实时荧光定量PCR仪使用的基本步骤

　　实时荧光定量PCR仪技术的原理：体外核酸扩增，加热使双链DNA解开螺旋，在退火温度条件下引物同模板DNA杂交，在Taq DNA聚合酶，dNTPs（脱氧核糖核苷三磷酸），Mg2+和合适pH缓冲液存在条件下延伸引物，重复“变性→退火一引物延伸”过程至25-40个循环，呈指数级扩大待测样本中的核酸拷贝数。简单的说，PCR仪就是利用DNA聚合酶对特定基因做体外或试管内的大量合成，基本上它是利用DNA聚合酶进行专一性的连锁复制。目前常用的技术，可以将一段基因复制为原来的一百亿至一千亿倍。

　　实时荧光定量PCR仪使用的基本步骤：

　　①模板DNA的变性：模板DNA经加热至93℃（左右一定时间后，使模板DNA双链或经PCR扩增形成的双链DNA解离，使之成为单链，以便它与引物结合，为下轮反应作准备；

　　②模板DNA与引物的退火（复性）：模板DNA经加热变性成单链后，温度降至55℃左右，引物与模板DNA单链的互补序列配对结合；

　　③引物的延伸：DNA模板--引物结合物在TaqDNA聚合酶的作用下，以dNTP为反应原料，靶序列为模板，按碱基配对与半保留复制原理，合成一条新的与模板DNA链互补的半保留复制链。

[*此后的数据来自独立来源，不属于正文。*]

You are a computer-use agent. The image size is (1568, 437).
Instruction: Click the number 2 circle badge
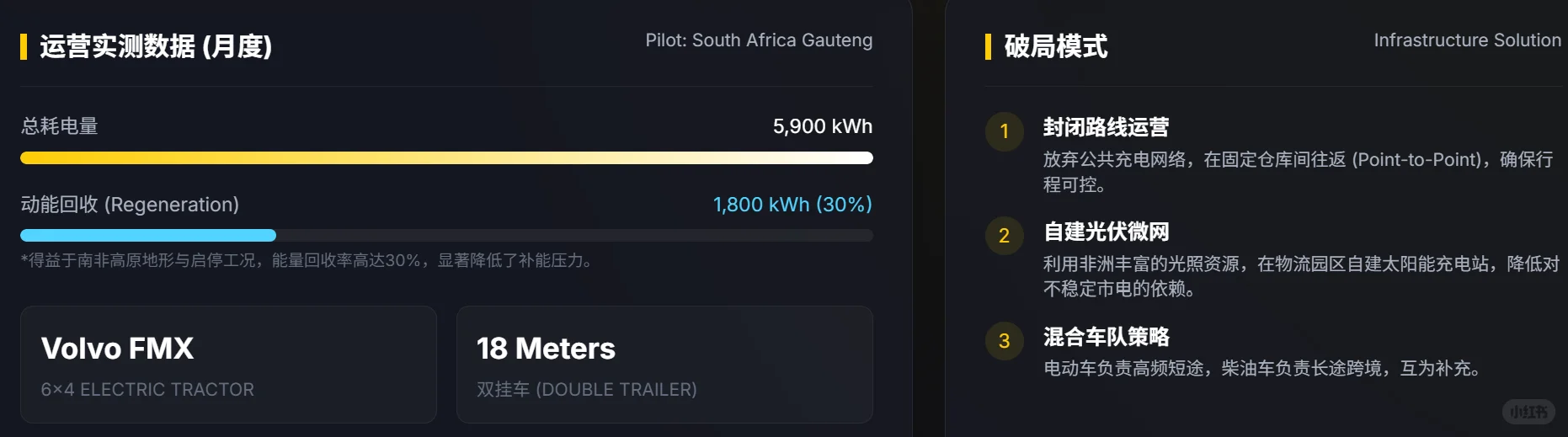click(1004, 236)
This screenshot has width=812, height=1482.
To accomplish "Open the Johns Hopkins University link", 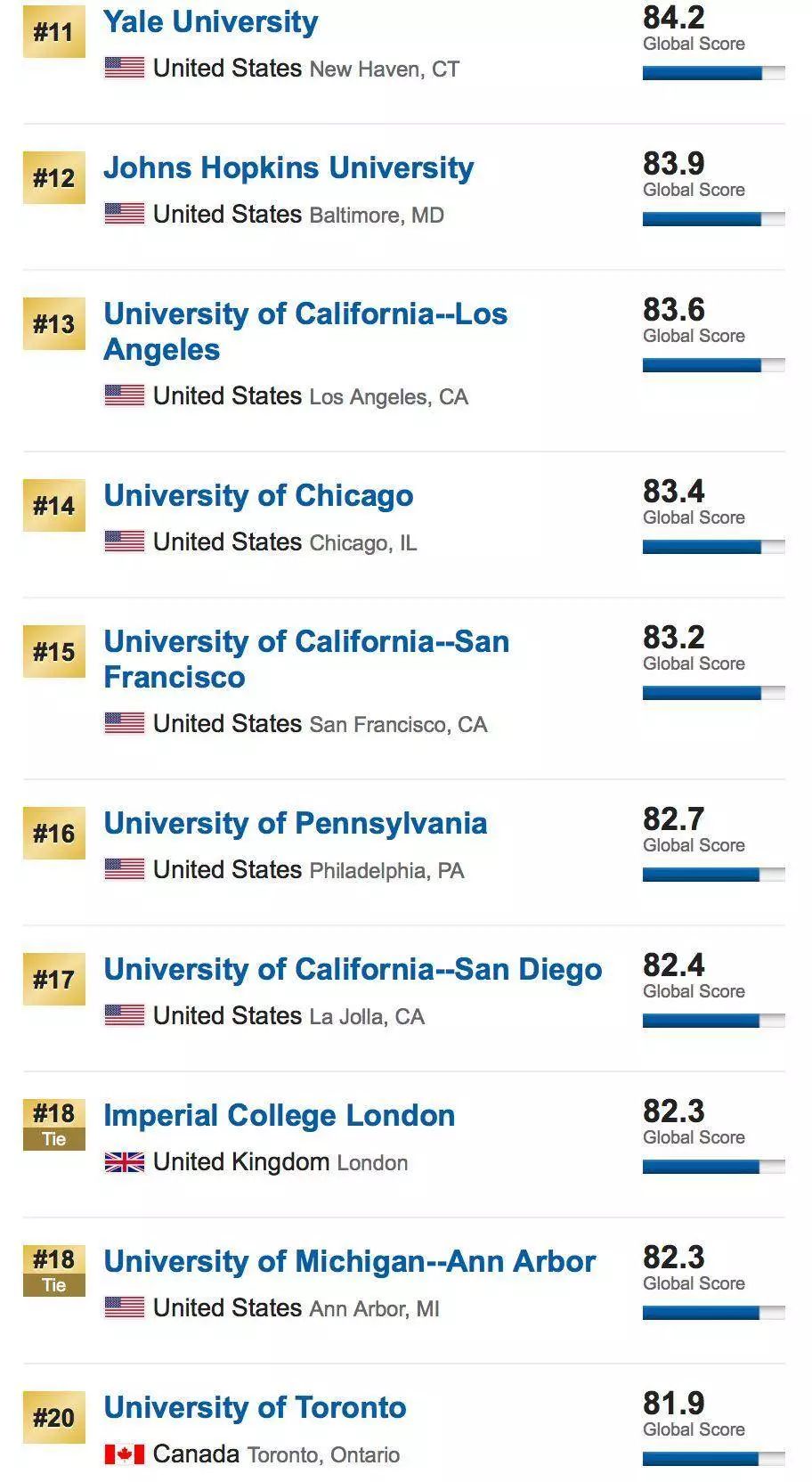I will tap(288, 168).

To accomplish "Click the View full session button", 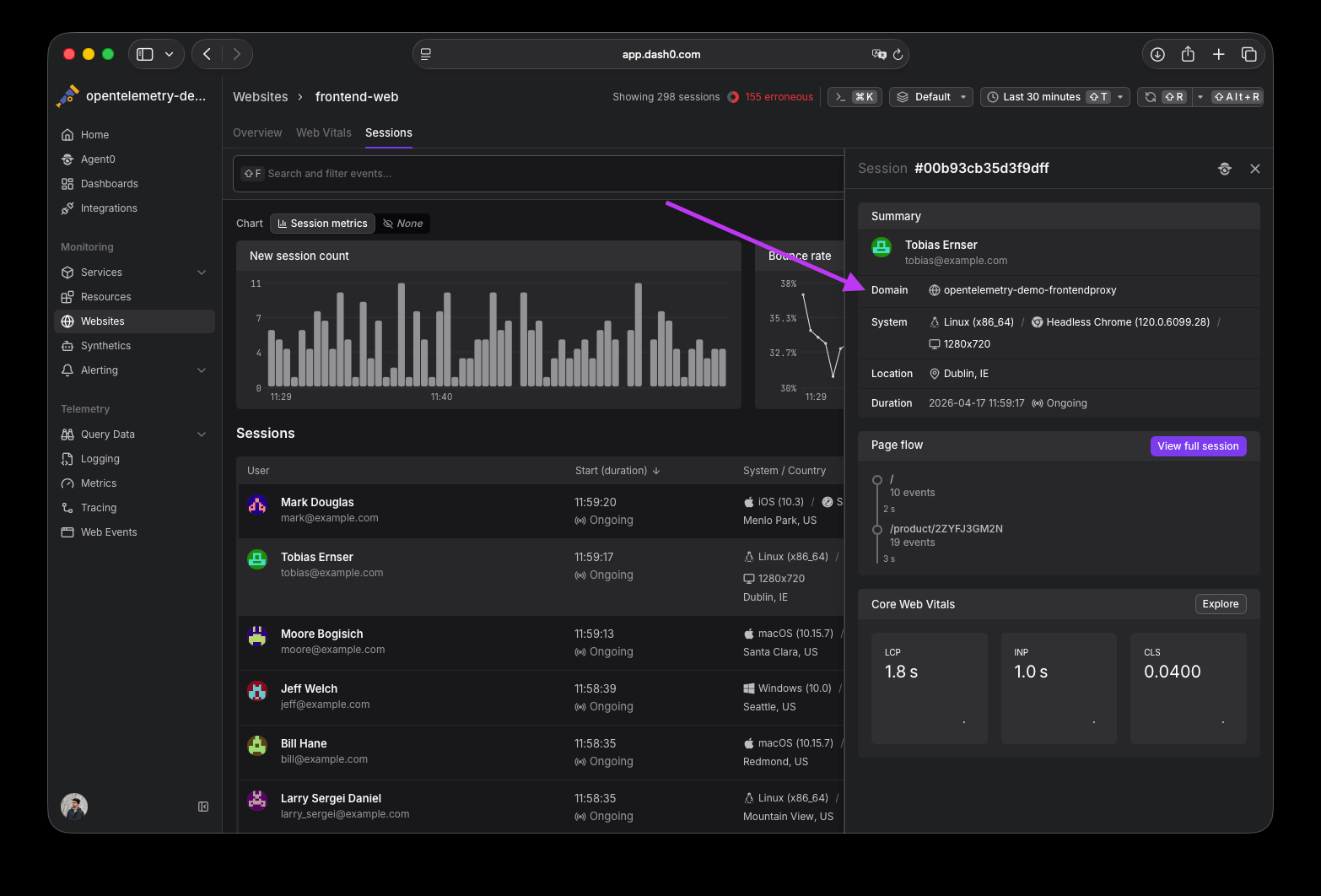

　　实时荧光定量PCR仪重复循环变性--退火--延伸三过程，就可获得更多的“半保留复制链”，而且这种新链又可成为下次循环的模板。每完成一个循环需2~4分钟，2～3小时就能将待扩目的基因扩增放大几百万倍。到达平台期所需循环次数取决于样品中模板的拷贝。反应初期，靶序列DNA片段的增加呈指数形式，随着PCR产物的逐渐积累，进入线性增长期或静止期，即出现“停滞效应”，这种效应称平台期数、PCR扩增效率及DNA聚合酶PCR的种类和活性及非特异性产物的竞争等因素。大多数情况下，平台期的到来是不可避免的。